Publication – Prof. Seongkyung Cho

Professor Seongkyung Cho published two articles on source of income (SOI) antidiscrimination laws in leading journals in urban and housing policy. The first study, published in Housing Policy Debate, analyzes why some U.S. cities adopt laws prohibiting discrimination against housing voucher holders, finding that policy diffusion, vertical policy pressure, election dynamics, and local socioeconomic factors significantly influence adoption patterns. The second study, published in Journal of Urban Affairs, examines how landlords respond to these laws in practice through analysis of online landlord forums, revealing various strategies used to circumvent SOI protections despite legal obligations. These studies provide insights and implications for both the political adoption and practical implementation challenges of policies aimed at reducing housing discrimination against voucher holders.

Cho, S., & Lucio, J. (2025). Vouchers Welcome Here: Source of Income Antidiscrimination Laws in American Cities. Housing Policy Debate, 1-21.

  • Source of income (SOI) discrimination, or discrimination against voucher holders, poses a significant barrier to the Housing Choice Voucher Program’s policy goals, as it limits voucher holders’ ability to use their vouchers or move to opportunity neighborhoods. SOI antidiscrimination laws aim to deter this discrimination by making it illegal. While SOI protection laws have been an important initiative in the broader strategy to combat housing discrimination, further discussion is needed to explore why more cities have not adopted these laws and what factors might motivate them to do so. Using an ordered logit model within a discrete-time event history analysis framework, this study analyzes data built from five sources to explore SOI ordinance adoption in U.S. cities.

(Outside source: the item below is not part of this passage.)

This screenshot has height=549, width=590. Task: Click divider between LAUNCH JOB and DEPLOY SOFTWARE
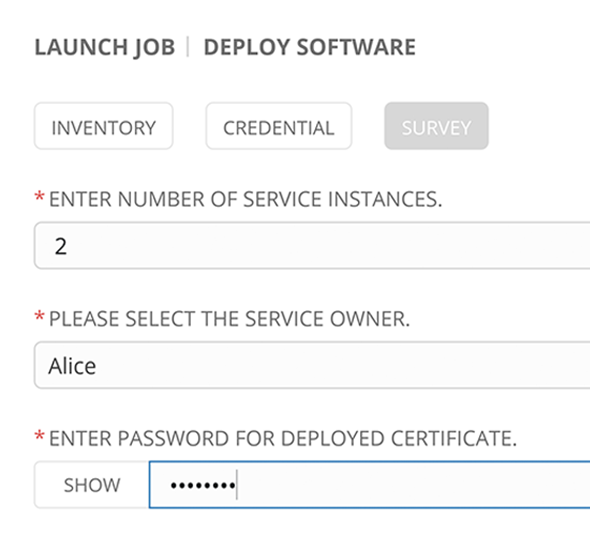(188, 47)
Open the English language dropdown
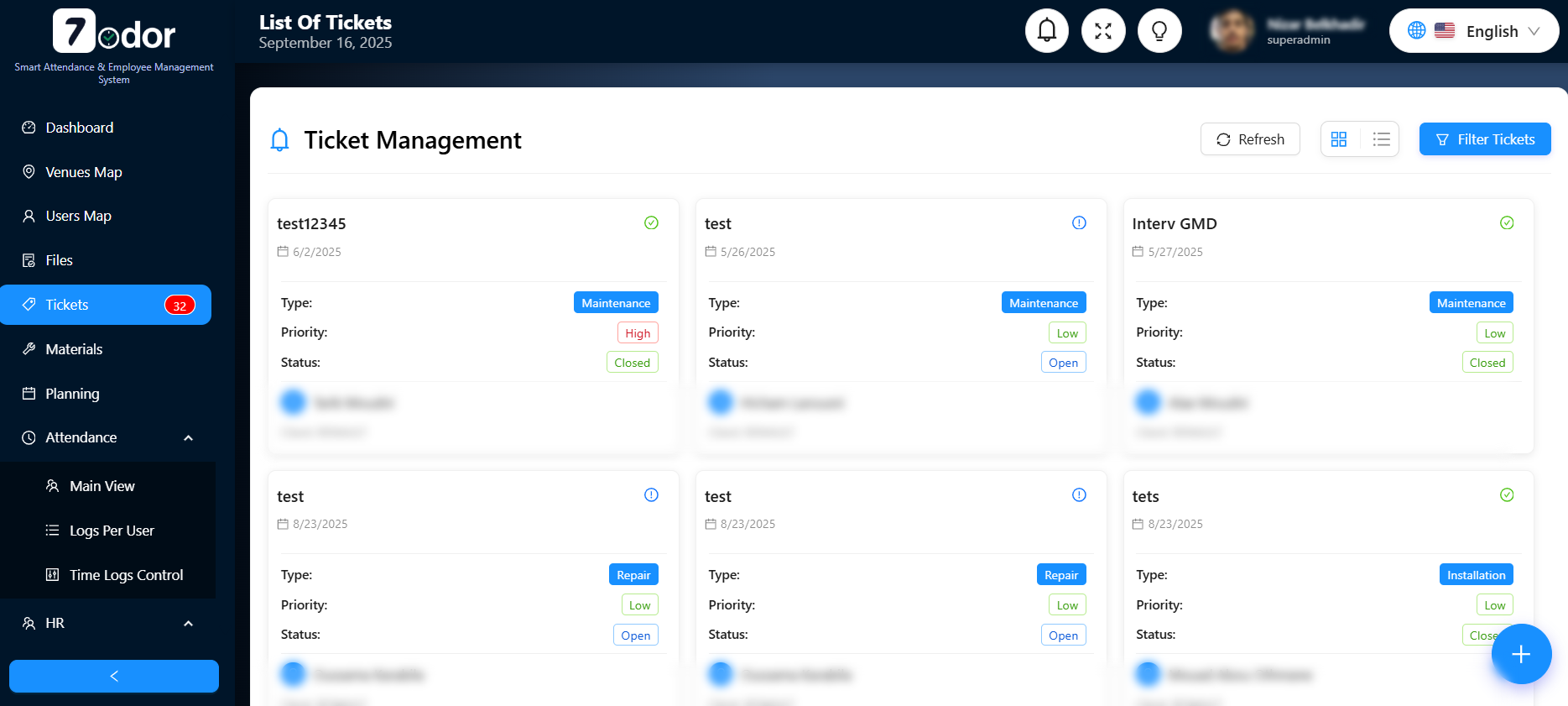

The study finds that horizontal policy diffusion, vertical policy coercion, election-year dynamics, and local socioeconomic factors significantly influence SOI ordinance adoption and strength.

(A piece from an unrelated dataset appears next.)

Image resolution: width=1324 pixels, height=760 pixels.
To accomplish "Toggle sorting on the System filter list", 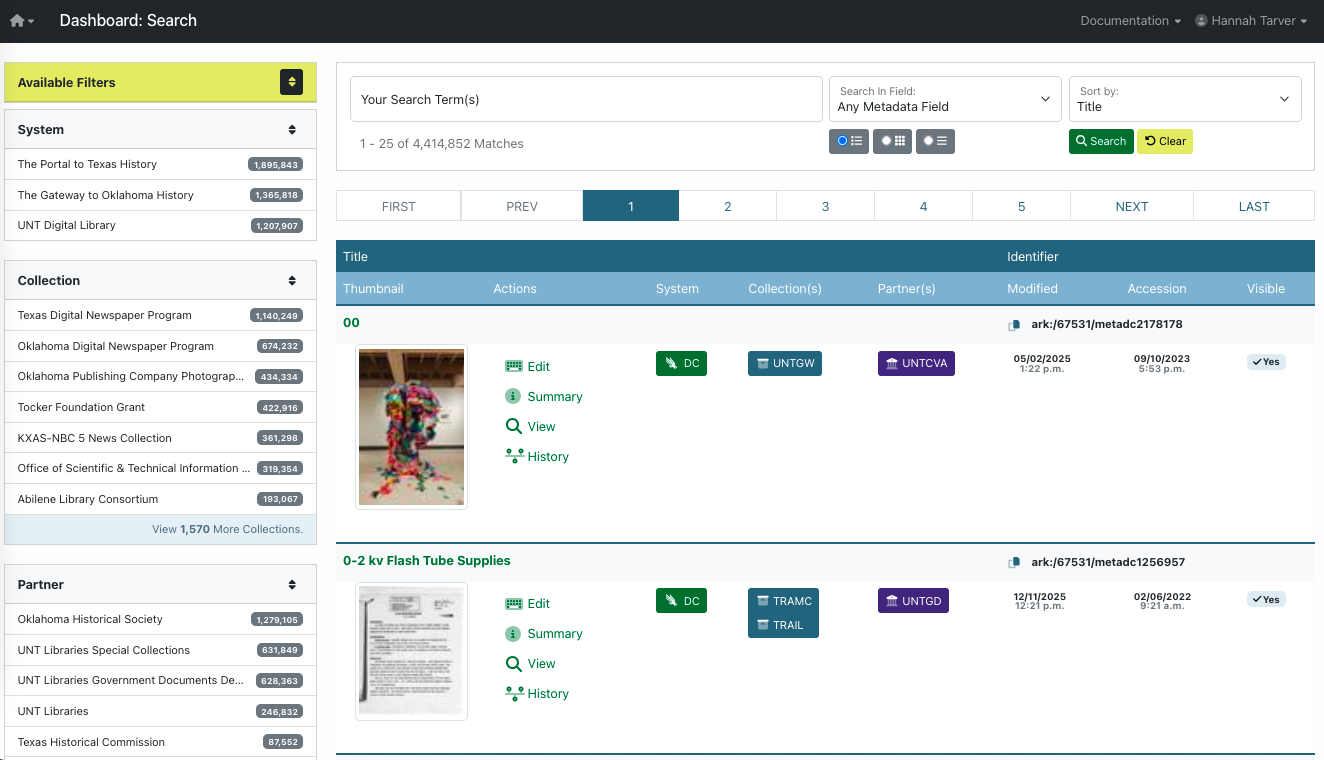I will [292, 129].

Lucio, J., & Cho, S. (2025). Can I (still) refuse housing vouchers? Source of income protections and landlord strategies. Journal of Urban Affairs, 1-16.

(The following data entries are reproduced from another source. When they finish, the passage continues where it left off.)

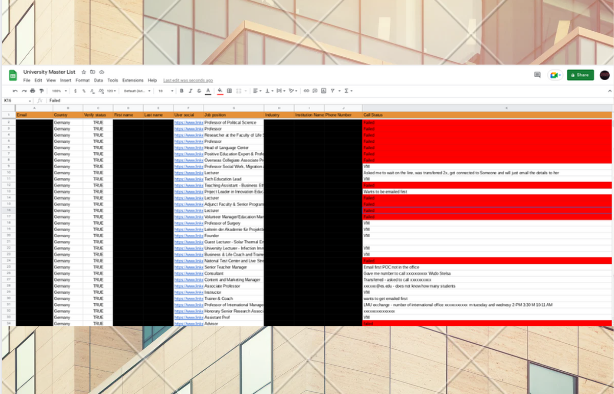Image resolution: width=614 pixels, height=394 pixels.
Task: Open the 'Last edit was seconds ago' link
Action: 188,80
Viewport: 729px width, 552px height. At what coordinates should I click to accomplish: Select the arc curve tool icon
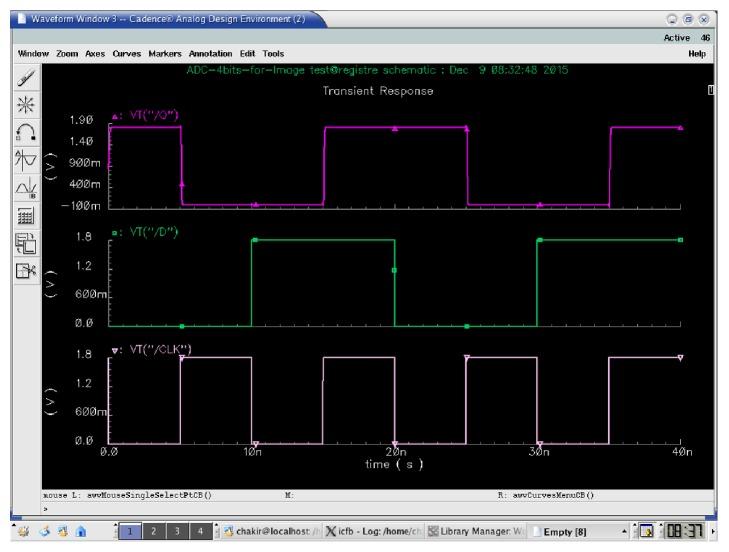pyautogui.click(x=23, y=135)
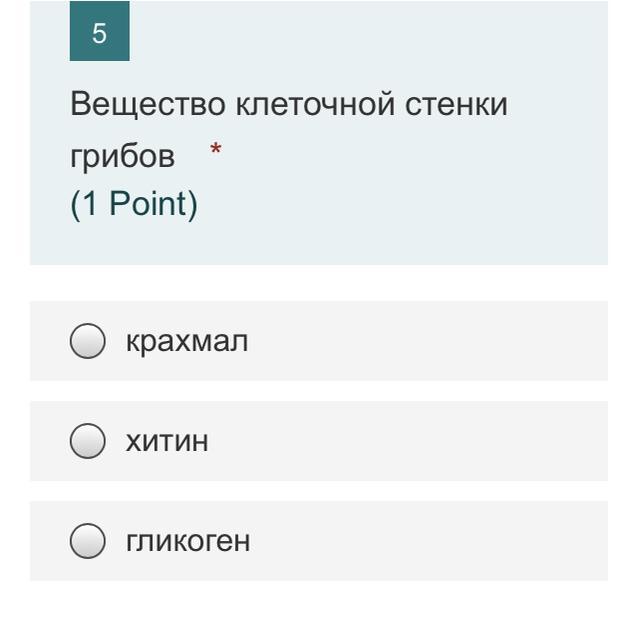The height and width of the screenshot is (642, 638).
Task: Click the question text Вещество клеточной стенки
Action: point(289,104)
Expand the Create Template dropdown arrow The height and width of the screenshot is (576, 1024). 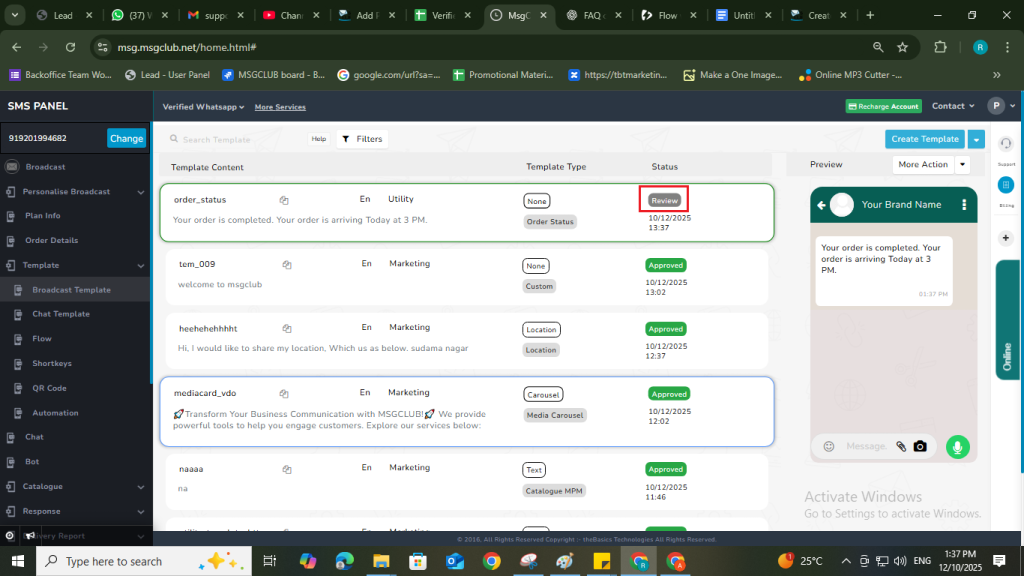tap(976, 139)
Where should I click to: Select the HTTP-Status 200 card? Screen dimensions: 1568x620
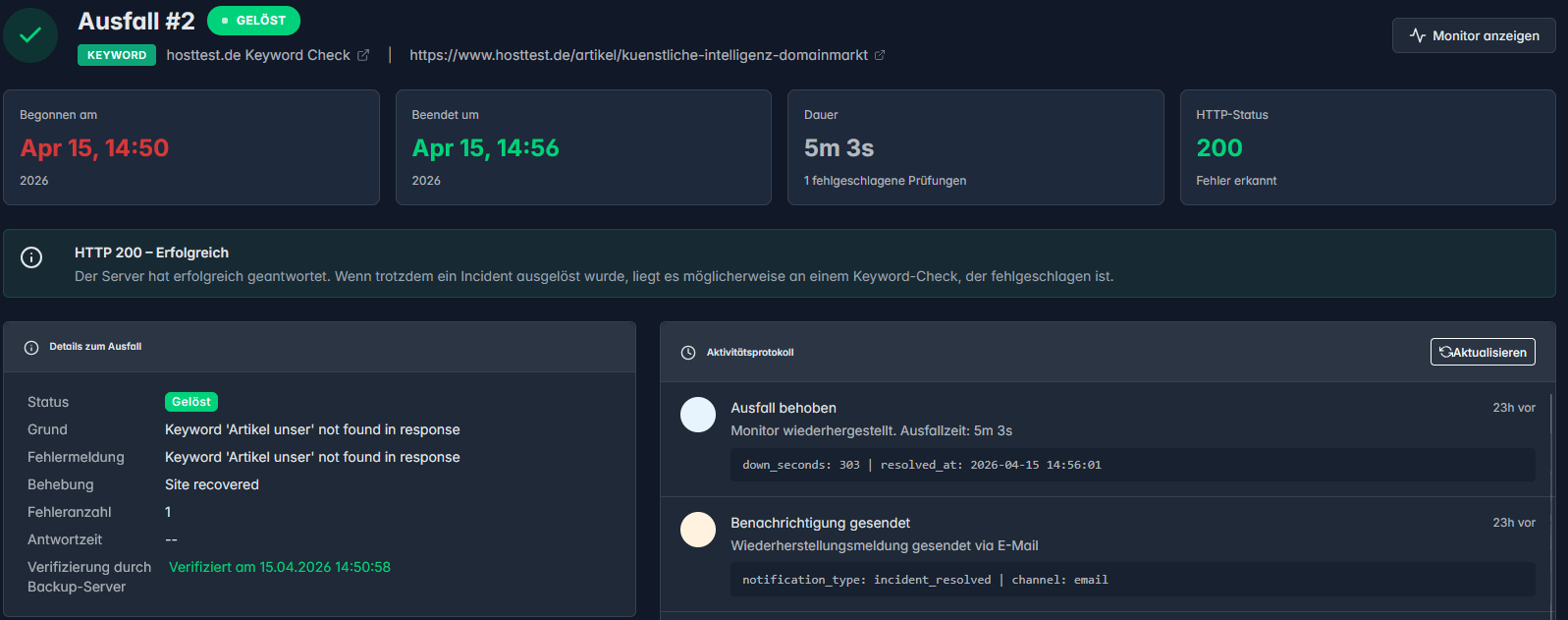1367,147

  • Source of Income (SOI) antidiscrimination laws are a policy mechanism to protect low-income renters by making it illegal to discriminate against legal source of income, including housing vouchers. Recent studies show that the legal prohibition of SOI discrimination enhances voucher success and utilization rates and mitigates landlords’ refusal of housing vouchers in some jurisdictions. An underexamined mechanism is how landlords react to and discuss the SOI laws. Considering that landlords’ perspectives and decisions on housing vouchers are dependent on local contexts, understanding the reactions and behaviors of the local stakeholders may be an important step to finding ways to enhance the effectiveness of SOI protections. This study uses qualitative content analysis to examine landlords’ reactions and strategies toward SOI antidiscrimination laws by looking at idiosyncratic text data scrapped from five online landlords’ forums. Findings include landlords’ feelings about the HCV program, strategies that landlords use to circumvent SOI antidiscrimination laws, and policy implications for increasing the success of the HCV program.